Bridging the Divide: How Finance Leaders Can Unlock Real Value from AI

The promise of AI in finance is clear—from automated forecasting to streamlined reporting. Yet, many organizations find themselves struggling to translate investments into measurable returns.

The challenge isn’t a lack of technology; most finance teams now have modern ERPs, cloud data platforms, and planning tools in place. The real issue lies in the gap between what these systems do—and what they don’t do.

Beyond Transactions: Where Your ERP Falls Short

Your ERP excels at recording transactions and enforcing accounting standards. It’s your system of record. But it lacks:

  • Organization-specific logic: How you handle intercompany eliminations, cost allocations, or variance thresholds
  • Business methodologies: The nuanced decision criteria refined over time by finance professionals
  • Contextual knowledge: What triggers a controller review versus executive escalation

This critical business logic often resides in spreadsheets and tribal knowledge rather than integrated systems.

Why AI Pilots Stalled in 60% of Finance Organizations

A recent study found that 95% of organizations see no measurable return on their generative AI investments. This isn’t because the technology is flawed, but because:

  • AI needs context: It can process data quickly but cannot infer business logic from raw inputs
  • Trust and auditability are paramount: In finance, outputs must be defensible and traceable
  • Data alone isn’t enough: AI requires validated, structured inputs rather than ambiguous information

The Missing Layer: Business Logic Frameworks

The solution is to build a dedicated layer that encodes your organization’s specific rules, methodologies, and decision criteria.
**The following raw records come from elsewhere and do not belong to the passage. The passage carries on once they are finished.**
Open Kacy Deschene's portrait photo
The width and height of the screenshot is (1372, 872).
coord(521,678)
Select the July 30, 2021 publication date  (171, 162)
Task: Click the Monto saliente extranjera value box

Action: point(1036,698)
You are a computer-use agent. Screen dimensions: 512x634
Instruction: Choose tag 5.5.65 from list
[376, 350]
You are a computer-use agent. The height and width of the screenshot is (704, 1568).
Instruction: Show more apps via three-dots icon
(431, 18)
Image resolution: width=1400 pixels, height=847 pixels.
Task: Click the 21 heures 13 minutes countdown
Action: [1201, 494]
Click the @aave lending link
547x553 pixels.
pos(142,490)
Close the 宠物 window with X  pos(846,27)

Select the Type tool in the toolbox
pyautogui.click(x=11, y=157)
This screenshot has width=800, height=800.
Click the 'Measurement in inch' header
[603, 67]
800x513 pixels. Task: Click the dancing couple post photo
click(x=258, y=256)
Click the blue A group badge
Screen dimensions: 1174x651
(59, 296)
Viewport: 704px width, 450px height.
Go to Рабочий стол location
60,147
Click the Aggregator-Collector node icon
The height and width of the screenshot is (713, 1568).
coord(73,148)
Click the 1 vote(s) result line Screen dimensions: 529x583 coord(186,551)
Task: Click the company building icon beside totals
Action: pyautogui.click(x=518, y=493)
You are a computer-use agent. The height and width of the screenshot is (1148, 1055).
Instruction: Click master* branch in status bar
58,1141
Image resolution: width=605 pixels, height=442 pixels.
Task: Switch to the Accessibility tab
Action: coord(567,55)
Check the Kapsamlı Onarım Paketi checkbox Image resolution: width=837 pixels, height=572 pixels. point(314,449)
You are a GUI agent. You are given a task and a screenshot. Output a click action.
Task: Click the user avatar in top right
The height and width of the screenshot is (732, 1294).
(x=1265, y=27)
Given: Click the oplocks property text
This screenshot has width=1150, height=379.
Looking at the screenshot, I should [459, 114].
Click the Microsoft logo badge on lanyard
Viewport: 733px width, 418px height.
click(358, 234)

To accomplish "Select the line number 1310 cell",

When this layer is in place:

  • AI operates with trusted inputs: Reducing errors and improving accuracy
  • Outputs become explainable: Meeting audit requirements and building stakeholder confidence
  • Workflows compound value: The same governed calculation can support multiple processes

Three Steps to Closing the Gap

  1. Create purpose-built data assets: Focused on specific workflows with metrics defined by finance professionals
  2. Encode business logic: Build repeatable processes instead of relying on tribal knowledge
  3. Empower finance owners: Give them control over updates and adjustments as business needs evolve

This isn’t about waiting for perfect technology—it’s about prioritizing the right foundation to unlock sustainable AI value.